Requirement:
All records are to be printed again exactly as they appear.

Collected data:
§
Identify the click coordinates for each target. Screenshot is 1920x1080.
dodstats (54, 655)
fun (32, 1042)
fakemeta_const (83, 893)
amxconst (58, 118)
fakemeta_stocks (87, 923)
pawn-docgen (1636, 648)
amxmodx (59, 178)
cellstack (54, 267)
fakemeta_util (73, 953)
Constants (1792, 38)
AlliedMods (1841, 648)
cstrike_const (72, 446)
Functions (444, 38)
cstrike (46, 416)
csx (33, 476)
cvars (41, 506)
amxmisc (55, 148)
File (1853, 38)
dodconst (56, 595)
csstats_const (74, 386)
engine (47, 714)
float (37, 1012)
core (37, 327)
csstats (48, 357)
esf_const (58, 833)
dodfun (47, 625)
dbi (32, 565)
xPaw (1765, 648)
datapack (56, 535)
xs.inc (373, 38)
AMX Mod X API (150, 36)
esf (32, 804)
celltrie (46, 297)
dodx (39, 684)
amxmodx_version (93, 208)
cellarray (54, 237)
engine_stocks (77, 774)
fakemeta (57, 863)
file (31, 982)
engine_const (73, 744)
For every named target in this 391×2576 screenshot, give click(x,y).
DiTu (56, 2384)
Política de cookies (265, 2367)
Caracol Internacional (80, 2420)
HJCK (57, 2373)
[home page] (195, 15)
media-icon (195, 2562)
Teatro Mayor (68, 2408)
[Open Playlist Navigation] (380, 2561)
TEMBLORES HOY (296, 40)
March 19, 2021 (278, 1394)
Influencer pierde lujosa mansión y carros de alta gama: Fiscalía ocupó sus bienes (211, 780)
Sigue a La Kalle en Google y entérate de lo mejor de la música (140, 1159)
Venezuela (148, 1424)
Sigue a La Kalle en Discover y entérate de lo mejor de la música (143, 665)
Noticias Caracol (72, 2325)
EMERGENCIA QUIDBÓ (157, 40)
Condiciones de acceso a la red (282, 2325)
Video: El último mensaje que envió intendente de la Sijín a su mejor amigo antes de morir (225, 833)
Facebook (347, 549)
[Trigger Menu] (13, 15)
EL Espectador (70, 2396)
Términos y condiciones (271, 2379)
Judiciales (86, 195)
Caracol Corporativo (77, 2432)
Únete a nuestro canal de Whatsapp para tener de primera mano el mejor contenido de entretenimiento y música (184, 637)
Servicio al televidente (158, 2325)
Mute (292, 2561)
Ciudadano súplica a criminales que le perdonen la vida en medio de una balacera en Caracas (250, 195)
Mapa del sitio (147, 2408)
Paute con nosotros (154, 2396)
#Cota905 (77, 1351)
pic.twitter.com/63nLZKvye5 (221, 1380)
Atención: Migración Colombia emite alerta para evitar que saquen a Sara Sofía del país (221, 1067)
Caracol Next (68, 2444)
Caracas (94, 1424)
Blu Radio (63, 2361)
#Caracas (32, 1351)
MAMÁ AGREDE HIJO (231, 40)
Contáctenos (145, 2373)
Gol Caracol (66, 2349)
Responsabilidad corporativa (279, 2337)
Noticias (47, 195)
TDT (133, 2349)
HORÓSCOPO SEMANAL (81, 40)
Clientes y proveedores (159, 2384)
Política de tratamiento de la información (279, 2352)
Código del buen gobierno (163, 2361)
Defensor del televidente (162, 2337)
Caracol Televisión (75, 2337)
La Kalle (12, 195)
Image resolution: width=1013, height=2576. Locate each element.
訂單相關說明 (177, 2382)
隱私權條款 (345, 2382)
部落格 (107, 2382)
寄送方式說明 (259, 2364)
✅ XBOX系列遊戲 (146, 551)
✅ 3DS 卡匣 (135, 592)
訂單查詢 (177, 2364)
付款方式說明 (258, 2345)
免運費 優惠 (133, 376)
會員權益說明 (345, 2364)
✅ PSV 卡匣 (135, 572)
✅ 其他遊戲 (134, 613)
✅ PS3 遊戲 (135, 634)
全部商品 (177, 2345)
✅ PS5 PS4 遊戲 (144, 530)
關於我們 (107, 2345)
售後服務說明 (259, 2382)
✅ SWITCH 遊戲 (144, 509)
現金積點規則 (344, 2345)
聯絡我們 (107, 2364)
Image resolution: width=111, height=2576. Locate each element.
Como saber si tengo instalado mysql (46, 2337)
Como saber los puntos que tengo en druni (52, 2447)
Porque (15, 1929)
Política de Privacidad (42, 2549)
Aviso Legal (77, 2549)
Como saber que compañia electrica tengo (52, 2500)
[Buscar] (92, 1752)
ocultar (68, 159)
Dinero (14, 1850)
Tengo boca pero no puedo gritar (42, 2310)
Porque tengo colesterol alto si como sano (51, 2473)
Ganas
§
Your response:
Identify the click coordinates for each target. Screenshot is 1920x1080.
dodstats (54, 655)
fun (32, 1042)
fakemeta_const (83, 893)
amxconst (58, 118)
fakemeta_stocks (87, 923)
pawn-docgen (1636, 648)
amxmodx (59, 178)
cellstack (54, 267)
fakemeta_util (73, 953)
Constants (1792, 38)
AlliedMods (1841, 648)
cstrike_const (72, 446)
Functions (444, 38)
cstrike (46, 416)
csx (33, 476)
cvars (41, 506)
amxmisc (55, 148)
File (1853, 38)
dodconst (56, 595)
csstats_const (74, 386)
engine (47, 714)
float (37, 1012)
core (37, 327)
csstats (48, 357)
esf_const (58, 833)
dodfun (47, 625)
dbi (32, 565)
xPaw (1765, 648)
datapack (56, 535)
xs.inc (373, 38)
AMX Mod X API (150, 36)
esf (32, 804)
celltrie (46, 297)
dodx (39, 684)
amxmodx_version (93, 208)
cellarray (54, 237)
engine_stocks (77, 774)
fakemeta (57, 863)
file (31, 982)
engine_const (73, 744)
For every named target in this 391×2576 screenshot, give click(x,y).
DiTu (56, 2384)
Política de cookies (265, 2367)
Caracol Internacional (80, 2420)
HJCK (57, 2373)
[home page] (195, 15)
media-icon (195, 2562)
Teatro Mayor (68, 2408)
[Open Playlist Navigation] (380, 2561)
TEMBLORES HOY (296, 40)
March 19, 2021 (278, 1394)
Influencer pierde lujosa mansión y carros de alta gama: Fiscalía ocupó sus bienes (211, 780)
Sigue a La Kalle en Google y entérate de lo mejor de la música (140, 1159)
Venezuela (148, 1424)
Sigue a La Kalle en Discover y entérate de lo mejor de la música (143, 665)
Noticias Caracol (72, 2325)
EMERGENCIA QUIDBÓ (157, 40)
Condiciones de acceso a la red (282, 2325)
Video: El último mensaje que envió intendente de la Sijín a su mejor amigo antes de morir (225, 833)
Facebook (347, 549)
[Trigger Menu] (13, 15)
EL Espectador (70, 2396)
Términos y condiciones (271, 2379)
Judiciales (86, 195)
Caracol Corporativo (77, 2432)
Únete a nuestro canal de Whatsapp para tener de primera mano el mejor contenido de entretenimiento y música (184, 637)
Servicio al televidente (158, 2325)
Mute (292, 2561)
Ciudadano súplica a criminales que le perdonen la vida en medio de una balacera en Caracas (250, 195)
Mapa del sitio (147, 2408)
Paute con nosotros (154, 2396)
#Cota905 (77, 1351)
pic.twitter.com/63nLZKvye5 (221, 1380)
Atención: Migración Colombia emite alerta para evitar que saquen a Sara Sofía del país (221, 1067)
Caracol Next (68, 2444)
Caracas (94, 1424)
Blu Radio (63, 2361)
#Caracas (32, 1351)
MAMÁ AGREDE HIJO (231, 40)
Contáctenos (145, 2373)
Gol Caracol (66, 2349)
Responsabilidad corporativa (279, 2337)
Noticias (47, 195)
TDT (133, 2349)
HORÓSCOPO SEMANAL (81, 40)
Clientes y proveedores (159, 2384)
Política de tratamiento de la información (279, 2352)
Código del buen gobierno (163, 2361)
Defensor del televidente (162, 2337)
Caracol Televisión (75, 2337)
La Kalle (12, 195)
Image resolution: width=1013, height=2576. Locate each element.
訂單相關說明 (177, 2382)
隱私權條款 (345, 2382)
部落格 (107, 2382)
寄送方式說明 (259, 2364)
✅ XBOX系列遊戲 (146, 551)
✅ 3DS 卡匣 (135, 592)
訂單查詢 (177, 2364)
付款方式說明 (258, 2345)
免運費 優惠 (133, 376)
會員權益說明 (345, 2364)
✅ PSV 卡匣 (135, 572)
✅ 其他遊戲 (134, 613)
✅ PS3 遊戲 (135, 634)
全部商品 (177, 2345)
✅ PS5 PS4 遊戲 (144, 530)
關於我們 (107, 2345)
售後服務說明 (259, 2382)
✅ SWITCH 遊戲 (144, 509)
現金積點規則 (344, 2345)
聯絡我們 (107, 2364)
Image resolution: width=111, height=2576. Locate each element.
Como saber si tengo instalado mysql (46, 2337)
Como saber los puntos que tengo en druni (52, 2447)
Porque (15, 1929)
Política de Privacidad (42, 2549)
Aviso Legal (77, 2549)
Como saber que compañia electrica tengo (52, 2500)
[Buscar] (92, 1752)
ocultar (68, 159)
Dinero (14, 1850)
Tengo boca pero no puedo gritar (42, 2310)
Porque tengo colesterol alto si como sano (51, 2473)
Ganas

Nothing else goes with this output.